During my second week in Haiti, my health was not at its best. At one point, I had to leave church because I was feeling extremely ill and needed to sit down. I walked out of church and, feeling like I couldn’t walk much further, sat down on the cement steps of a stranger’s home. I sat there in the hot sun, nervous that I was intruding by sitting on someone’s steps. After a while, a woman approached the house. She looked at me, and I faintly smiled expecting to be asked to leave. But the woman walked right by me and into her home. She then emerged less than a minute later with a small plastic chair. She walked over with it to a spot in the shade and looked at me. “Chita,” she said. Then she sat the chair down, smiled, and walked away. She hadn’t told me to bring it back. She hadn’t even stayed to make sure her chair was in good hands. She simply offered me a chair and let me be. She offered me rest.
This is the way of the Haitian people. They go out of their way to make you feel at home in their country. As an American, there were many times where I have felt as though I couldn’t be further from everything I know. But as much as they could, the Haitian people have made me feel at home. They have done more than offer me a seat on what seems like a million occasions. They have offered me a home, a place to sleep, many meals, and a truly countless number of smiles.
It is no secret that the Haitian people have been robbed of many things in life, but they truly give as if they’ve never lost anything at all.

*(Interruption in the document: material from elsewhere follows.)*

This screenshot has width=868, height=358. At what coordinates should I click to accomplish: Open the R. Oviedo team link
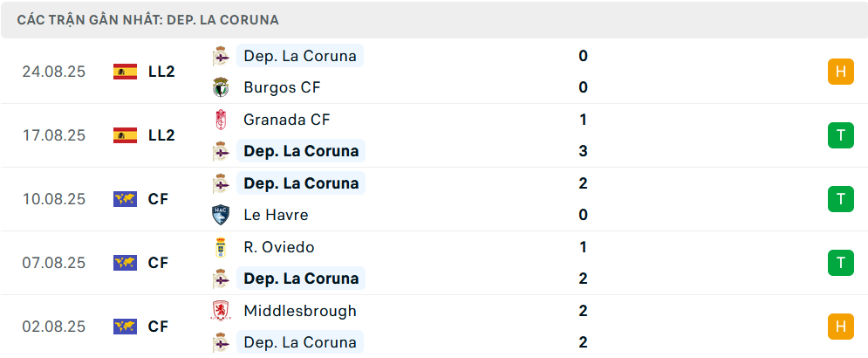point(279,247)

That is something we all can learn from. It’s something I’ve certainly learned from, and I have been reminded constantly to never underestimate the gift of rest. The past couple of weeks have been extremely challenging for me. However, I don’t underestimate how much easier my time here has been made because of the love and hospitality of the Haitian people. I came to give, but it’s my burden that has been lightened. Going forward, I feel overwhelmingly relieved to realize that I am supported by the people here. They have offered me so much. They have offered me a seat in their home and a spot at their table. They offered me a greeting at the end of a long day. But most importantly, they have offered me rest.
As some of you may know, the Haitian people are suffering right now as a result of governmental corruption, among other things. Please keep these wonderful and strong people in your thoughts and prayers. They are the most deserving of our attention and love.